Morningstar | No-Moat Caltex Completes Off-Market Buyback in Time to Enjoy Recovering Refiner Margins.

We retain our AUD 33.50 fair value estimate for no-moat Caltex. The company completed its AUD 260 million off-market buyback, the AUD 23.43 price reflecting a 14.0% discount, in line with expectations. Demand was strong, requiring an 86.86% scale back. Shares on issue declined by 11.1 million or 4.3% to 249.7 million. We applaud buybacks when not only is the effective price at a material discount to the market price, but more importantly, the price is at a material discount to fair value. The AUD 23.43 buyback price is at a healthy 30% discount to fair value. The question remains: Why only AUD 260 million when market appetite was clearly far greater, the franking ledger and balance sheet were accommodative, and the market price favourably placed?

The answer seems to be the company exercising caution at a time when refiner margins have been under assault. But even here, the argument loses its teeth. The March 2019 Caltex Refiner Margin, or CRM, of USD 8.67 per barrel improved 18% on February’s USD 7.34, itself up 11% on January’s USD 6.60; and March was impacted by a Lytton refinery shut-down to rectify power interruptions experienced in January. Without the shut-down, the CRM in March would have been an even higher USD 10.67 per barrel. This is fast approaching our unchanged midcycle USD 13.00 per barrel CRM assumption in 2023 dollars, and opens the door to further capital management in future, already recognising a recently increased dividend payout ratio of 50-70% versus the 40-60% historical.

Caltex shares have strengthened marginally from March AUD 25.65 lows but at AUD 27.45, remain undervalued. Sustainable recovery in refiner margins and demonstrable growth from the fuels and infrastructure segment to offset lower contract repricing from Woolworths’ fuel supply are potential catalysts for continued share price rerate. Our fair value estimate equates to a little changed 2023 EV/EBITDA of 7.3, P/E of 13.8, and dividend yield of 3.6%, all discounted at WACC.

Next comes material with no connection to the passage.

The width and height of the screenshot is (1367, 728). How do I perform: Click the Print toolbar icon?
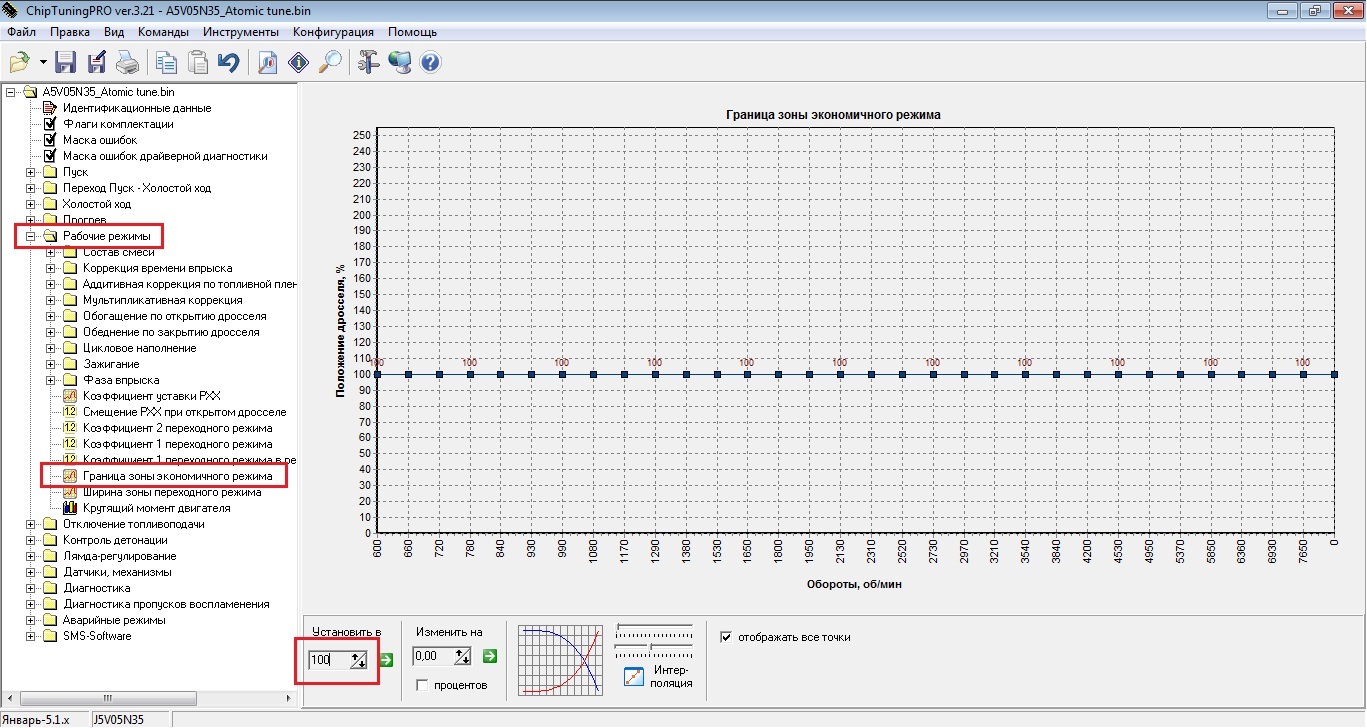(128, 63)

In nominal terms, the P/E and yield would be 9.2 and 5.4%, respectively. We assume five-year group EBITDA CAGR of 5.9% to AUD 1.4 billion in 2023, the CAGR flattered by 2018’s profit dip. At the current share price, our AUD 1.29 DPS forecast for 2019 equates to a handy 4.7% fully franked yield.
Underlying
Ampol Limited

Caltex Australia is engaged in the purchase, refining, distribution and marketing of petroleum products and the operation of convenience stores throughout Australia. Co. has two segments: Supply and Marketing, which is an integrated transport fuel supply chain which sources refined products on the international market and sells Caltex fuels, lubricants, specialty products and convenience store goods through a network of Caltex, Caltex Woolworths and Ampol branded service stations, as well as through company owned and non-equity resellers and direct sales to corporate customers; and Lytton, which refines crude oil into petrol, diesel, jet fuel and products such as liquid petroleum gas.

Provider
Morningstar
Morningstar

Morningstar, Inc. is a leading provider of independent investment research in North America, Europe, Australia, and Asia. The company offer an extensive line of products and services for individual investors, financial advisors, asset managers, and retirement plan providers and sponsors.

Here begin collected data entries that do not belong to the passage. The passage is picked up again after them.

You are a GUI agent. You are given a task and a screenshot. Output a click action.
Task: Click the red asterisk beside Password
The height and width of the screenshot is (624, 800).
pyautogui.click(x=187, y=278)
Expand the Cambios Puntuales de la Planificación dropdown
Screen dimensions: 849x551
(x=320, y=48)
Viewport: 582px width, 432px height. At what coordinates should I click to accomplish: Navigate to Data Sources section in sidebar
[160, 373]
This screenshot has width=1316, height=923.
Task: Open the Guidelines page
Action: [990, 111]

Morningstar provides data on approximately 530,000 investment offerings, including stocks, mutual funds, and similar vehicles, along with real-time global market data on more than 18 million equities, indexes, futures, options, commodities, and precious metals, in addition to foreign exchange and Treasury markets. Morningstar also offers investment management services through its investment advisory subsidiaries and had approximately $185 billion in assets under advisement and management as of June 30, 2016.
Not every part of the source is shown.